### What you should do
Look through the records below for the line with "This screenshot has height=574, width=1568." and the line with "Tap the battery icon in the status bar", then return those lines and all lines between, exactly.

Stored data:

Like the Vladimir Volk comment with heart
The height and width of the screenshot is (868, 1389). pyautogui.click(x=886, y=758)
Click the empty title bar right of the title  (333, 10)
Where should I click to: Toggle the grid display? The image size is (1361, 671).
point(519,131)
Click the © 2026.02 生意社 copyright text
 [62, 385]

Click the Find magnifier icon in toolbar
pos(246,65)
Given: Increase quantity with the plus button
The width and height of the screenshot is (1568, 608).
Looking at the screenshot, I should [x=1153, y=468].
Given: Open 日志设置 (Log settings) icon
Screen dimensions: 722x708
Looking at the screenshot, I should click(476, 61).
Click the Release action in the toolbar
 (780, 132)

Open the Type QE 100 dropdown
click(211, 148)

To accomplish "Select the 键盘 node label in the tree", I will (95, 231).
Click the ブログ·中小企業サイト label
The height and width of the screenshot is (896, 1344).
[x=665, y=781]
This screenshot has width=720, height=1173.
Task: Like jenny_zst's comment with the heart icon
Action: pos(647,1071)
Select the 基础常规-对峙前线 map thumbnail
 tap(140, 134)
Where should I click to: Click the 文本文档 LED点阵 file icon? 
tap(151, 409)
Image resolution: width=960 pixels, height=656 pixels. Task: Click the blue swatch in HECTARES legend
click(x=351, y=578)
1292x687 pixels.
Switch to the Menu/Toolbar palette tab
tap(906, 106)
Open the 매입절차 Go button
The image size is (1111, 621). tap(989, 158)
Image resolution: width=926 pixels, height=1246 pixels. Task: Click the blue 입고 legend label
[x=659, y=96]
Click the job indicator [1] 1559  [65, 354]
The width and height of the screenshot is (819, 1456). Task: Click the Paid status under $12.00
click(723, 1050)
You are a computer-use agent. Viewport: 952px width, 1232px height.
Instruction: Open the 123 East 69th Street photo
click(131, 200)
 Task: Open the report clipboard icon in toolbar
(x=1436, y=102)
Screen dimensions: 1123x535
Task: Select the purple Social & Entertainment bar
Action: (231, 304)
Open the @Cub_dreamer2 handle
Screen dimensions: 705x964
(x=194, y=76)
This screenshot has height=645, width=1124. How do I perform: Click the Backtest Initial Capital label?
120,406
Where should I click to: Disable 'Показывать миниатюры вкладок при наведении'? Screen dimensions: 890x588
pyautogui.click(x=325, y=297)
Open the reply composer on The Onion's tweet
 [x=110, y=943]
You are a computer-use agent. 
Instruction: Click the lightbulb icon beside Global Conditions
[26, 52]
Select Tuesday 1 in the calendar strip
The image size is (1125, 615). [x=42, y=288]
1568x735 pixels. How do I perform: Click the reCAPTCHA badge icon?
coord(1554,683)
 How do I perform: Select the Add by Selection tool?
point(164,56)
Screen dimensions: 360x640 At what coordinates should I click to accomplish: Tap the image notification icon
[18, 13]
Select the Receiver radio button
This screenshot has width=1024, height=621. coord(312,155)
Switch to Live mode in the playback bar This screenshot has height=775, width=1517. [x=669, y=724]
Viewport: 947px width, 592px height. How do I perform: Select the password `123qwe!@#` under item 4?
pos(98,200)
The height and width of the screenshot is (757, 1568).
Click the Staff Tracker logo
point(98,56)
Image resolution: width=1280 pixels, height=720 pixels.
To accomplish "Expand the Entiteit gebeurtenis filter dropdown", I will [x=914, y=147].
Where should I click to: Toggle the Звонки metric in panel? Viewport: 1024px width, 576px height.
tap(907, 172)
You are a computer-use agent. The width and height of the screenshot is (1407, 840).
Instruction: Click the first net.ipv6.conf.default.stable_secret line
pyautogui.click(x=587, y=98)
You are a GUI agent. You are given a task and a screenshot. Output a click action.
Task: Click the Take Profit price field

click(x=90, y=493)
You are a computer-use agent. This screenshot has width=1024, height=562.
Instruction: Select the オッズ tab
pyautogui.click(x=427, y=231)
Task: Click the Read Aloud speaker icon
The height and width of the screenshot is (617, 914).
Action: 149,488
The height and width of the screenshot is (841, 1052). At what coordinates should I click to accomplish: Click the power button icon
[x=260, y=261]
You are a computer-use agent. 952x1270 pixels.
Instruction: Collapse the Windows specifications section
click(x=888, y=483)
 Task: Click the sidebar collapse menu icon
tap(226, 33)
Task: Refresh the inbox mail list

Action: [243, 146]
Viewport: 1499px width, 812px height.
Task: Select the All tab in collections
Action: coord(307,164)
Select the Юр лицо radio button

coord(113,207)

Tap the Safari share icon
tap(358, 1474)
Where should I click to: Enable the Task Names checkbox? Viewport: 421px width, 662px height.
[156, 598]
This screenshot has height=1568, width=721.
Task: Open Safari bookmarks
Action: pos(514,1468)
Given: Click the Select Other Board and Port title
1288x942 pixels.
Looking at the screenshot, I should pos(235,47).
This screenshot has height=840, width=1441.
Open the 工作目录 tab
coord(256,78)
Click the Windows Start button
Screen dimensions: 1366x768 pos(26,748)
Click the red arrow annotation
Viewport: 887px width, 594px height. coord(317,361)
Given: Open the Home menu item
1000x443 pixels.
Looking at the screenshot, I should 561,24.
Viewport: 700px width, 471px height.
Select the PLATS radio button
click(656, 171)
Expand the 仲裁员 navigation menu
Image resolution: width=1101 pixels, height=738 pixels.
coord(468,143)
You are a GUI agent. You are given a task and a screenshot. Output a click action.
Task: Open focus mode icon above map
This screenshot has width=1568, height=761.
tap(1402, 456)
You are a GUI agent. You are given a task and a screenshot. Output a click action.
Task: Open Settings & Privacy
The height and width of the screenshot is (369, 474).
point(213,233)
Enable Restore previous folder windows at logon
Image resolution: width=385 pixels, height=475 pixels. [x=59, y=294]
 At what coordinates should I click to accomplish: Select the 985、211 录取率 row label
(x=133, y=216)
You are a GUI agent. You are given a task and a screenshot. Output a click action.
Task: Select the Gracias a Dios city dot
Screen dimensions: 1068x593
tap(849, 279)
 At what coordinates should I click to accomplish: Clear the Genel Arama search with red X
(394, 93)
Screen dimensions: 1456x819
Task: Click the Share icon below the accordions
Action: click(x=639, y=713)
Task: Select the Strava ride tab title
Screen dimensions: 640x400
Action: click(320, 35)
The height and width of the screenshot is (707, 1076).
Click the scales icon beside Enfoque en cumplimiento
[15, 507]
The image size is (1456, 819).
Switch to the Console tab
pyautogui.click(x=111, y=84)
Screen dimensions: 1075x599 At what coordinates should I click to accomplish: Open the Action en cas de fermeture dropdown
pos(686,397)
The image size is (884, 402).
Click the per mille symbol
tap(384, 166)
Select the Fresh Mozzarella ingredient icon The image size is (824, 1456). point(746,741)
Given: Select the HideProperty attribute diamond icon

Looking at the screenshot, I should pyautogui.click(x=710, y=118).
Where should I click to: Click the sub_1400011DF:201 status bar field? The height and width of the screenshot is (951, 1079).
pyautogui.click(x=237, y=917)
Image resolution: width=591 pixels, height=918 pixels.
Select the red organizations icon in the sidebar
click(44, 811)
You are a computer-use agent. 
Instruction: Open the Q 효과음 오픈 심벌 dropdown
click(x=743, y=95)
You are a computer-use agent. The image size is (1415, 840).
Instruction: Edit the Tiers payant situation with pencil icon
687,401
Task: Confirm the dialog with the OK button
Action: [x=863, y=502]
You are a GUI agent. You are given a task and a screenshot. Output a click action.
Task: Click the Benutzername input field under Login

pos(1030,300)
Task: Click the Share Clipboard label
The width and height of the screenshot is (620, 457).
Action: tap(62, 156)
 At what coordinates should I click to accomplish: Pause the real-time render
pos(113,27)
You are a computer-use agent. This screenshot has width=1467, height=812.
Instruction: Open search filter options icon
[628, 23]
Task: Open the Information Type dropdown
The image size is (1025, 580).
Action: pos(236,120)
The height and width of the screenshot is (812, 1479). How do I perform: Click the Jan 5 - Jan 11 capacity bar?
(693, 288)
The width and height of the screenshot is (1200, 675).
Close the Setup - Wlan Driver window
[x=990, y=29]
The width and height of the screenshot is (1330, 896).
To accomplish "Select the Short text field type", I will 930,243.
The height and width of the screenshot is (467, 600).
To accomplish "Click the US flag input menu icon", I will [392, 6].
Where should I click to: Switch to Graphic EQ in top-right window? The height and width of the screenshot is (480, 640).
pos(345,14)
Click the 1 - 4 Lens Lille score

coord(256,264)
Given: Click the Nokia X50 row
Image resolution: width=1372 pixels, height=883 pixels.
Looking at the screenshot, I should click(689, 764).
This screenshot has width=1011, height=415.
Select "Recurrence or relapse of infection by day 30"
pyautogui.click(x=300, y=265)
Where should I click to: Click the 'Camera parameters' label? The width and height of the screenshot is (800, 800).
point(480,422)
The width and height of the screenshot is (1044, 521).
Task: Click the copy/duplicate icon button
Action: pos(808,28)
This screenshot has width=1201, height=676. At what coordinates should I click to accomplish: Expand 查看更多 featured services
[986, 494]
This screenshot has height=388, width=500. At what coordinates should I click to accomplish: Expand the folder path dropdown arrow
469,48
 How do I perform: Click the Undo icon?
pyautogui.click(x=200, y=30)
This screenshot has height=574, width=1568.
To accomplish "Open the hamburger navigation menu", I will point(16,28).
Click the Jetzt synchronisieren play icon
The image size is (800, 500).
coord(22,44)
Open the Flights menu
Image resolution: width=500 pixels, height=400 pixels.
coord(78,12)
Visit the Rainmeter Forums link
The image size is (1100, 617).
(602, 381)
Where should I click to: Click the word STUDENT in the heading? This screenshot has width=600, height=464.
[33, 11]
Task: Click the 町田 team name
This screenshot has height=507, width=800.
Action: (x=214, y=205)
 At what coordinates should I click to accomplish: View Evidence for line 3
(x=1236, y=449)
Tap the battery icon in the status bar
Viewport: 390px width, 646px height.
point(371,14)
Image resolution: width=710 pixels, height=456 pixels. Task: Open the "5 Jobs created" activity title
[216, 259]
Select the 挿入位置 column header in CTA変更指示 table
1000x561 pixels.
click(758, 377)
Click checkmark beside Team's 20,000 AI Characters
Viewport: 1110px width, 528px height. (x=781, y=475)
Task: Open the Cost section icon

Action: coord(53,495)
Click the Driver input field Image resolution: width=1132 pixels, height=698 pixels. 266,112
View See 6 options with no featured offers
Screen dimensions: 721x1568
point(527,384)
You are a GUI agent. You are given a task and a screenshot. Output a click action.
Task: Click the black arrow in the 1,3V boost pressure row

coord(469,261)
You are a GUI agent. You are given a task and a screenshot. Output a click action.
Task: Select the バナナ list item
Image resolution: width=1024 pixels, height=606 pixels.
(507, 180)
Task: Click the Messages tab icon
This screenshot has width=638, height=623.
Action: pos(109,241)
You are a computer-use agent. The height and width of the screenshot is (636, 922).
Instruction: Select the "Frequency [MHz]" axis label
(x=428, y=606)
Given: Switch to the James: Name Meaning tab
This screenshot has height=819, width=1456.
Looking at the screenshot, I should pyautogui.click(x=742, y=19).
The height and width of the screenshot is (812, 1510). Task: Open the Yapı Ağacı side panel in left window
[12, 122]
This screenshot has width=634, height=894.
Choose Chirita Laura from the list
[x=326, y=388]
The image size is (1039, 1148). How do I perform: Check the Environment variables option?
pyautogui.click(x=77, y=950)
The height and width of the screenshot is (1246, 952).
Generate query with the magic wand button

### Solution
This screenshot has height=574, width=1568.
To accomplish "Open the hamburger navigation menu", I will point(16,28).
Click the Jetzt synchronisieren play icon
The image size is (800, 500).
coord(22,44)
Open the Flights menu
Image resolution: width=500 pixels, height=400 pixels.
coord(78,12)
Visit the Rainmeter Forums link
The image size is (1100, 617).
(602, 381)
Where should I click to: Click the word STUDENT in the heading? This screenshot has width=600, height=464.
[33, 11]
Task: Click the 町田 team name
This screenshot has height=507, width=800.
Action: (x=214, y=205)
 At what coordinates should I click to accomplish: View Evidence for line 3
(x=1236, y=449)
Tap the battery icon in the status bar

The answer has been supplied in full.